UNITED STATES
SECURITIES AND EXCHANGE COMMISSION
Washington, D.C. 20549
FORM 8-K/A
(Amendment No. 1)
CURRENT REPORT
Pursuant to Section 13 or 15(d) of the Securities Exchange Act of 1934
Date of Report (Date of earliest event reported): October 15, 2021 (October 12, 2021)
Appgate, Inc.
(Exact Name of Registrant as Specified in Its Charter)
Delaware | | 000-52776 | | 20-3547231 |
(State or other jurisdiction of incorporation) | | (Commission File Number) | | (I.R.S. Employer Identification) |
2333 Ponce De Leon Blvd., Suite 900, Coral Gables, FL 33134
(Address of principal executive offices) (Zip Code)
(866) 524-4782
(Registrant’s Telephone Number, Including Area Code)
Newtown Lane Marketing, Incorporated
c/o Graubard Miller
405 Lexington Avenue, 11th Floor
New York, New York 10174
(Former name or former address, if changed since last report)
Check the appropriate box below if the Form 8-K filing is intended to simultaneously satisfy the filing obligation of the registrant under any of the following provisions (see General Instruction A.2. below):
☐ | Written communications pursuant to Rule 425 under the Securities Act (17 CFR 230.425) |
☐ | Soliciting material pursuant to Rule 14a-12 under the Exchange Act (17 CFR 240.14a -12) |
☐ | Pre-commencement communications pursuant to Rule 14d-2(b) under the Exchange Act (17 CFR 240.14d -2(b)) |
☐ | Pre-commencement communications pursuant to Rule 13e-4(c) under the Exchange Act (17 CFR 240.13e -4(c)) |
Securities registered pursuant to Section 12(b) of the Act:
Title of each class | | Trading Symbol(s) | | Name of each exchange on which registered |
N/A | | N/A | | N/A |
Indicate by check mark whether the registrant is an emerging growth company as defined in Rule 405 of the Securities Act of 1933 (§230.405 of this chapter) or Rule 12b-2 of the Securities Exchange Act of 1934 (§240.12b-2 of this chapter).
Emerging growth company ☐
If an emerging growth company, indicate by check mark if the registrant has elected not to use the extended transition period for complying with any new or revised financial accounting standards provided pursuant to Section 13(a) of the Exchange Act.☐
INTRODUCTORY NOTE
Unless the context otherwise requires, “we,” “us,” “our,” “Appgate” and the “Company” refer to Appgate, Inc., a Delaware corporation (f/k/a Newtown Lane Marketing, Incorporated), and its consolidated subsidiaries following the Closing (as defined below). Unless the context otherwise requires, references to “Newtown Lane” refer to Newtown Lane Marketing, Incorporated prior to the Closing.

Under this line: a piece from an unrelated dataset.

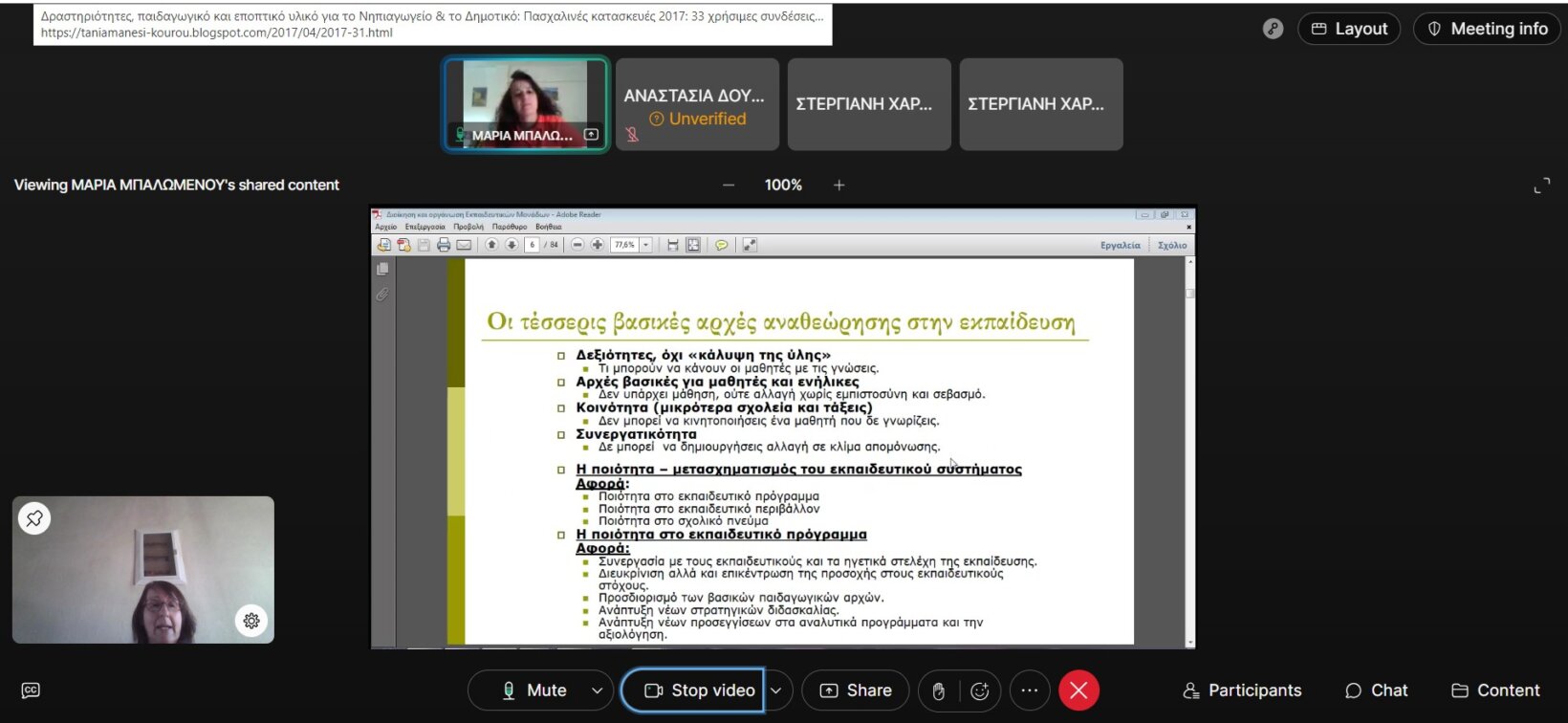Open the emoji reactions icon
This screenshot has height=723, width=1568.
click(980, 690)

The Original Report (as defined below) was filed by the Company in connection with the completion of the transactions contemplated by that certain agreement and plan of reorganization, dated February 8, 2021 (the “Merger Agreement”), entered into by and among Newtown Lane, Newtown Merger Sub. Corp., a Delaware corporation and wholly owned subsidiary of Newtown Lane (“Merger Sub”), and Cyxtera Cybersecurity, Inc. (d/b/a AppGate), a Delaware corporation (“Legacy Appgate”). Pursuant to the Merger Agreement, Merger Sub was merged with and into Legacy Appgate (the “Merger”), with Legacy Appgate surviving the Merger and becoming a wholly-owned subsidiary of the Company. The Merger was consummated on October 12, 2021 (the “Closing” and such date the “Closing Date”).

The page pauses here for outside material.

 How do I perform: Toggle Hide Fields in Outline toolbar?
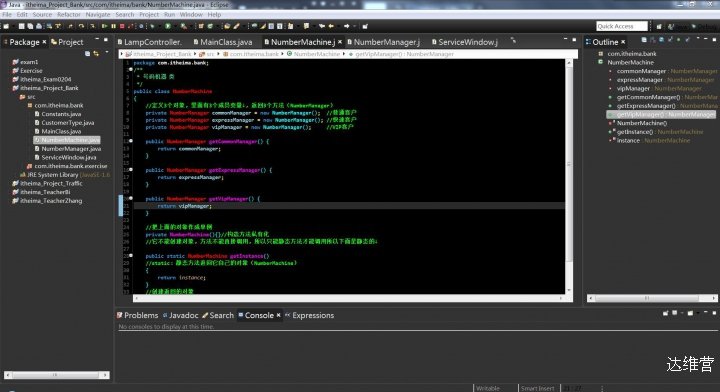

This Current Report on Form 8-K/A (this “Amendment”) amends the Current Report on Form 8-K filed with the Securities and Exchange Commission (“SEC”) on October 15, 2021 (the “Original Report”). The Company is filing this Amendment to the Original Report to (a) include the unaudited condensed consolidated financial statements of Legacy Appgate as of September 30, 2021 and December 31, 2020 and for the three and nine months ended September 30, 2021 and 2020 as Exhibit 99.3, (b) include the Management’s Discussion and Analysis of Financial Condition and Results of Operations of the Company for the three and nine months ended September 30, 2021 and 2020 and the years ended December 31, 2020 and 2019 as Exhibit 99.4, (c) include the unaudited pro forma condensed combined financial information of the Company as of September 30, 2021 and for the nine months ended September 30, 2021 and year ended December 31, 2020 as Exhibit 99.5, and (d) amend the description of beneficial ownership under “Security Ownership of Certain Beneficial Owners and Management” in the Form 10 information.
Accordingly, the Original Report is hereby amended solely to (i) update the financial information under “Financial Information” of the Form 10 Information, (ii) update the beneficial ownership table under “Security Ownership of Certain Beneficial Owners and Management and (iii) amend and restate Item 9.01. The Original Report otherwise remains unchanged. Capitalized terms used herein but not defined shall have the meaning ascribed to them in the Original Report.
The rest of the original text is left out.